(Saved entries)
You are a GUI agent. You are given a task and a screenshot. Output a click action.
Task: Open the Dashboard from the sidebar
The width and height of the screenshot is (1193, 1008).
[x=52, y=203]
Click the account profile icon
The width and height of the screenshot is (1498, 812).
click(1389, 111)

## ACTION ITEM
Copy the line containing "The width and height of the screenshot is (1193, 1008)." and every line after it, through the last line of the records. Include nothing else.

## RESPONSE AREA
The width and height of the screenshot is (1193, 1008).
[x=52, y=203]
Click the account profile icon
The width and height of the screenshot is (1498, 812).
click(1389, 111)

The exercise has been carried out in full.